Este día activistas y legisladoras, emitieron sendas posturas en las que piden a las y los integrantes del Consejo General del Instituto Tlaxcalteca de Elecciones (ITE) trabajar en la resolución emitida el fin de semana por la Sala Regional de la Ciudad de México del Tribunal Electoral del Poder Judicial de la Federación (TEPJF) en la que antepongan el respeto de los derechos humanos y político electorales de las mujeres en Tlaxcala.

En ese sentido, el escrito emitido por el Colectivo Nacional y el Capítulo Tlaxcala 50+1 A.C, consideraron que la actuación de las y los integrantes del órgano electoral local debe ser trascendental y sentar precedente para que quede claro que en la entidad se “toma en serio la justicia, la paz y el respeto a la dignidad y los derechos humanos de niñas y mujeres tlaxcaltecas”.

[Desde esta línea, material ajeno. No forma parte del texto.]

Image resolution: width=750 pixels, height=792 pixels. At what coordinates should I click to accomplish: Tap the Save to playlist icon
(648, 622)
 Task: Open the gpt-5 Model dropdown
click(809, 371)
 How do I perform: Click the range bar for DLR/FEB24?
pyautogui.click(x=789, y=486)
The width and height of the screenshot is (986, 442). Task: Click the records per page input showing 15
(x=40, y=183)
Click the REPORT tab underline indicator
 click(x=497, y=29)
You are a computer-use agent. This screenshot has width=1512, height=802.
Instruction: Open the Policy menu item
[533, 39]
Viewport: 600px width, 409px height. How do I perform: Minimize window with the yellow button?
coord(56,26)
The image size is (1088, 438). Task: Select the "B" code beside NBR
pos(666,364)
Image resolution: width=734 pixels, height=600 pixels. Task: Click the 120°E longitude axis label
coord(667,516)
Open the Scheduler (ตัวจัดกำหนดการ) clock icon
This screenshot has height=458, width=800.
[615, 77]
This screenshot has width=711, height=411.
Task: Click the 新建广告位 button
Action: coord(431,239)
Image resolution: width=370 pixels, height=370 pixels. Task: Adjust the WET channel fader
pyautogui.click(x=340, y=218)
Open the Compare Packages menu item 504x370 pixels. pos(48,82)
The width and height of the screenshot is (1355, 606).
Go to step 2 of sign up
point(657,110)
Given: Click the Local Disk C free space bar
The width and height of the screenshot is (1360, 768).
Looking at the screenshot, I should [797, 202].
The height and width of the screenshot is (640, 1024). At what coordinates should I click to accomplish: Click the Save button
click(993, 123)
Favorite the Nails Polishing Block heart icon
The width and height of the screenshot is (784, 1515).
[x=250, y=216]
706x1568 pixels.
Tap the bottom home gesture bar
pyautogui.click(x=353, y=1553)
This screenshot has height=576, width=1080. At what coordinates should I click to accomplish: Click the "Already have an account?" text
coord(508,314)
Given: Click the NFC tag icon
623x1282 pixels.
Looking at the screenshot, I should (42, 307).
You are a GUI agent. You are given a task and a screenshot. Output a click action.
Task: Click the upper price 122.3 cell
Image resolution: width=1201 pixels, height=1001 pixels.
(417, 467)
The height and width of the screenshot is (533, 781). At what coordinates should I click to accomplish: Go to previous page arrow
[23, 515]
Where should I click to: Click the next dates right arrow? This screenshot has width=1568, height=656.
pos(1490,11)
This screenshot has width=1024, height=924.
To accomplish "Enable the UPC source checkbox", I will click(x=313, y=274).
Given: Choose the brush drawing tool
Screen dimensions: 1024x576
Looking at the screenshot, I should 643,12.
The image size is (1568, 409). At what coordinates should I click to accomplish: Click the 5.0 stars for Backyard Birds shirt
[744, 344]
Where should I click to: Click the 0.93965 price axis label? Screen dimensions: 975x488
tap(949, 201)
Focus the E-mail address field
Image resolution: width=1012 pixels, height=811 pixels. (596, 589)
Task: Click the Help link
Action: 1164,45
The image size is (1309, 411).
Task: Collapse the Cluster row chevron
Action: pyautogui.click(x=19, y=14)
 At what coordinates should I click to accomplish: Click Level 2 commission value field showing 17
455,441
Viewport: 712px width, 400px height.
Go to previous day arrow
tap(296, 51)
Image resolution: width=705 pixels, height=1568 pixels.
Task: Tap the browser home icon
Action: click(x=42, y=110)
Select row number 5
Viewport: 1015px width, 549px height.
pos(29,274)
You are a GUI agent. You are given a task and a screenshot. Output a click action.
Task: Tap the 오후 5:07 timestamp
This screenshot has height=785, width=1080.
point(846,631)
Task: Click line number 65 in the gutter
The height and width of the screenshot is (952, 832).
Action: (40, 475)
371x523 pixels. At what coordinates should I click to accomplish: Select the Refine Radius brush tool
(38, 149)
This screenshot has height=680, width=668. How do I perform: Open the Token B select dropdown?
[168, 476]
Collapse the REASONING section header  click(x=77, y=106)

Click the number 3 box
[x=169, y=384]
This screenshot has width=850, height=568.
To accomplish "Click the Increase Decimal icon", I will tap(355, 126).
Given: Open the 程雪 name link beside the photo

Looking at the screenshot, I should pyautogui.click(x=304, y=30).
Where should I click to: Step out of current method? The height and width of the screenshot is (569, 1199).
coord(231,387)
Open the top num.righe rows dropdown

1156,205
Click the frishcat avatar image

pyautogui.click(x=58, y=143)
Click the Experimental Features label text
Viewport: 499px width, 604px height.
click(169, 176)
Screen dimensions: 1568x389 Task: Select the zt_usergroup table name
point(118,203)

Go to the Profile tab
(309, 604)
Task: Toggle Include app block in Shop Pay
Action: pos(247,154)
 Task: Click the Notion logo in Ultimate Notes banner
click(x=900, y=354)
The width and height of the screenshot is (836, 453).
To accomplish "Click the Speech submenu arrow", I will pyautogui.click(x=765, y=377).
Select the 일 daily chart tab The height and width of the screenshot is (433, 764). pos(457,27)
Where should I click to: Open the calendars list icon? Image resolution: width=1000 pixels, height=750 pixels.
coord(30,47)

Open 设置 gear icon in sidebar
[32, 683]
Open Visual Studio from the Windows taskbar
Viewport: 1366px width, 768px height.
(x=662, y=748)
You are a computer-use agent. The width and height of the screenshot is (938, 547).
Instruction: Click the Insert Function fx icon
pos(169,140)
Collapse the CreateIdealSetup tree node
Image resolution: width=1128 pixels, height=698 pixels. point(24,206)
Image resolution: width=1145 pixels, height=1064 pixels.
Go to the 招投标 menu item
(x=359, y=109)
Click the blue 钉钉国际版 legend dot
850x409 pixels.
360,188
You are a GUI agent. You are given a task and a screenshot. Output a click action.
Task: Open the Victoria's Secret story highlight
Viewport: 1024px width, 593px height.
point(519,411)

Por lo que exigieron al ITE anteponer a cualquier convicción, interés o compromiso personal al indeclinable deber de constituirse en garantes de que las naturales diferencias entre hombres y mujeres, jamás deban ser motivo para legitimar la desigualdad que degrada, humilla y segrega”.

Por otro lado, la diputada federal Martha Tagle Martínez, Organizaciones de la Sociedad Civil (OSC) y activistas, también emitieron un emplazamiento al ITE para que atienda la resolución de la Sala Regional de la Ciudad de México y emitir “un acuerdo histórico que dignifique el papel garante que poseen los órganos electorales, las instituciones y la impartición de justicia con transparencia y respeto a los derechos”.

Para eso pidieron que en su resolución respecto a la denuncia que 11 diputadas y diputados locales presentaron contra 13 de sus compañeros de legislatura por violencia política de género, sea resguardando los derechos humanos y político electorales de mujeres y hombres.

“Este hecho singular que ha transitado por las instancias de la justicia electoral como lo establece la ley, emplazamos a las y los consejeros electorales a cumplir la alta y cabal responsabilidad de resguardar los derechos humanos y político electorales de las mujeres y los hombres de Tlaxcala, a fortalecer el Estado de derecho y a emitir un acuerdo histórico que dignifique el papel garante que poseen los órganos electorales, las instituciones y la impartición de justicia con transparencia y respeto a los derechos”.

Incluso subrayan que “la paridad no es caridad, es obligación, derecho constitucional y compromiso del Estado mexicano.

La violencia política es inaceptable, contraria al ejercicio pleno de derechos y a la igualdad”.